RDC : Prince Epenge raille l’idée d’un troisième mandat et relance le débat constitutionnel
Le climat politique ne cesse de se tendre en République démocratique du Congo autour de l’éventuelle révision de la Constitution. L’opposant Prince Epenge a vivement réagi aux discussions relatives à un possible troisième mandat du président Félix Tshisekedi, par une déclaration qui avive déjà les controverses dans l’opinion.
« Si Félix veut un troisième mandat, qu’il traverse le fleuve pour aller chez Sassou ! » a-t-il lancé, faisant directement allusion au président de la république du Congo voisin, Denis Sassou-Nguesso, régulièrement critiqué par ses opposants pour les réformes constitutionnelles qui lui ont permis de se maintenir durablement au pouvoir.
Cette sortie médiatique intervient dans un contexte marqué par une montée des tensions autour de la modification ou de la révision de la Constitution du 18 février 2006. Depuis plusieurs mois, des cadres de la majorité présidentielle ainsi que certains membres du gouvernement plaident pour l’ouverture d’un débat national sur la réforme de la loi fondamentale, qu’ils jugent, pour quelques-uns d’entre eux, « inadaptée aux réalités actuelles ».
Le président Félix Tshisekedi avait récemment affirmé n’exclure pas l’éventualité d’un troisième mandat « si le peuple le demandait », dans le cadre d’un processus légal de révision constitutionnelle. Une déclaration qui a immédiatement suscité une levée de boucliers au sein de l’opposition.
Face à cette perspective, plusieurs responsables politiques de l’opposition ont décidé d’unir leurs forces au sein d’une nouvelle plateforme dénommée « C64 », lancée le 19 mai dernier.

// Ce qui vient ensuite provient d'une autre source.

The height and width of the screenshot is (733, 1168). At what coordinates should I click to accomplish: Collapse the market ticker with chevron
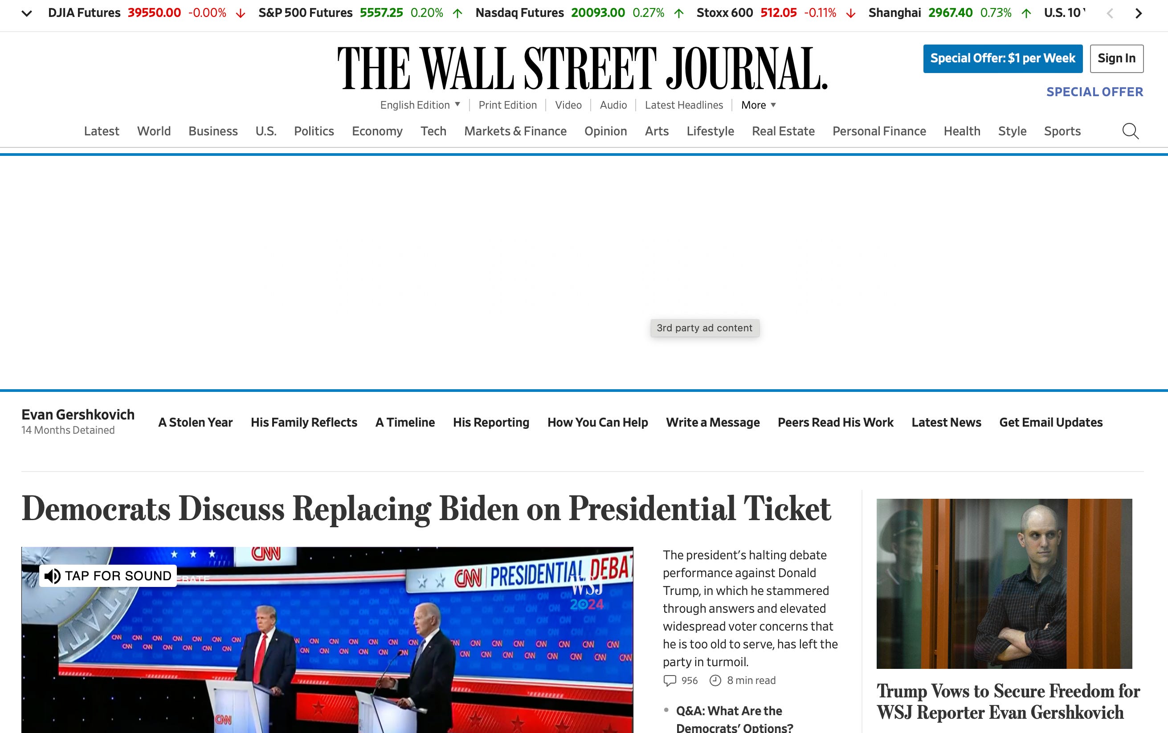tap(27, 13)
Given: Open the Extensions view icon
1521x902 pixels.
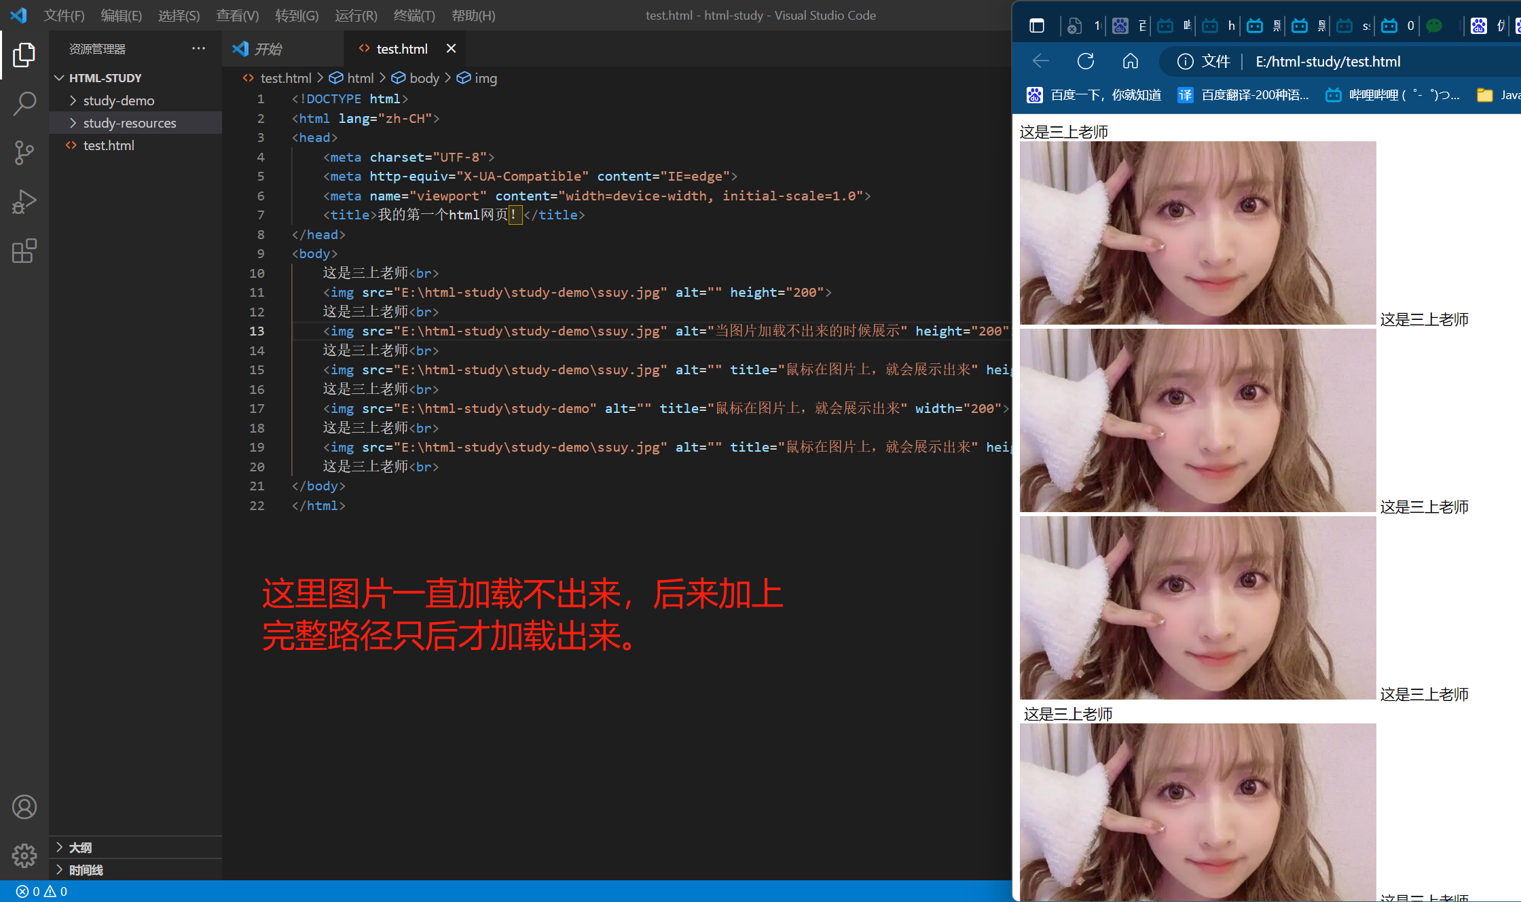Looking at the screenshot, I should [x=24, y=251].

Cette coalition, portée notamment par Martin Fayulu, Jean-Marc Kabund et Delly Sesanga, tire son nom de l’article 64 de la Constitution congolaise, lequel appelle les citoyens à faire échec à toute prise ou exercice du pouvoir contraire à la Loi fondamentale.
Les membres de cette plateforme affirment vouloir empêcher toute tentative de modification constitutionnelle susceptible d’ouvrir la voie à un troisième mandat présidentiel ou à un glissement électoral.

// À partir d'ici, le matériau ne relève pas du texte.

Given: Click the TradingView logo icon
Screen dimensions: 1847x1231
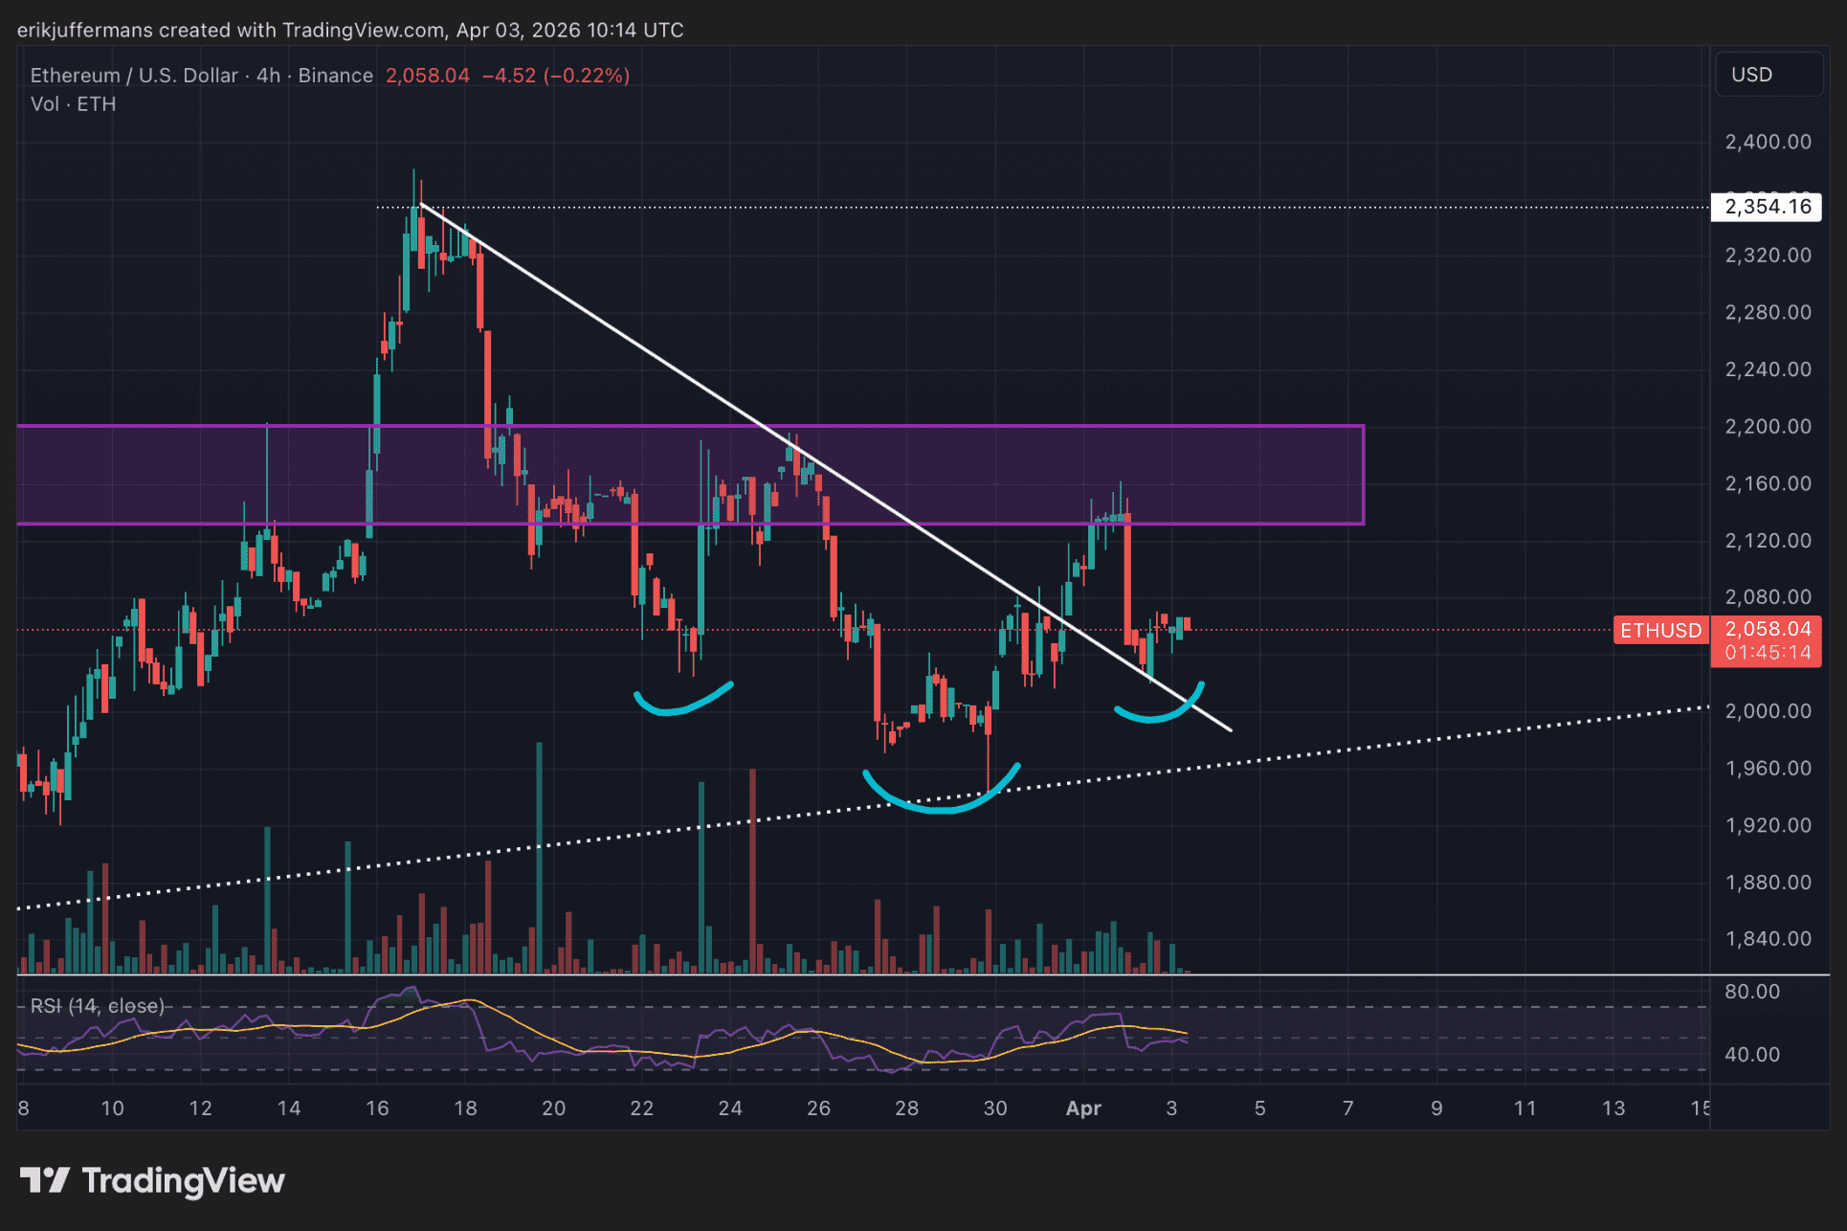Looking at the screenshot, I should (44, 1180).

En réaction, le parti présidentiel, l’Union pour la démocratie et le progrès social (UDPS), ainsi que ses alliés de l’Union sacrée, ont lancé leur propre structure, baptisée « C4 » – Coalition des Congolais pour le changement de la Constitution – afin de défendre la nécessité d’une réforme constitutionnelle.
Dans ce climat de forte polarisation, les propos de Prince Epenge illustrent le durcissement du discours politique au sein de l’opposition, qui accuse le pouvoir de préparer ce qu’elle qualifie de « coup d’État constitutionnel ». De son côté, le camp présidentiel soutient qu’aucune disposition démocratique ne saurait empêcher un débat républicain sur l’avenir institutionnel du pays.
Alors que l’élection présidentielle de 2028 semble encore lointaine, la question de la limitation des mandats présidentiels s’impose déjà comme l’un des principaux sujets de confrontation politique en RDC. Entre appels à la réforme institutionnelle et défense rigoureuse de la Constitution actuelle, le débat continue de diviser profondément la classe politique congolaise et l’opinion nationale.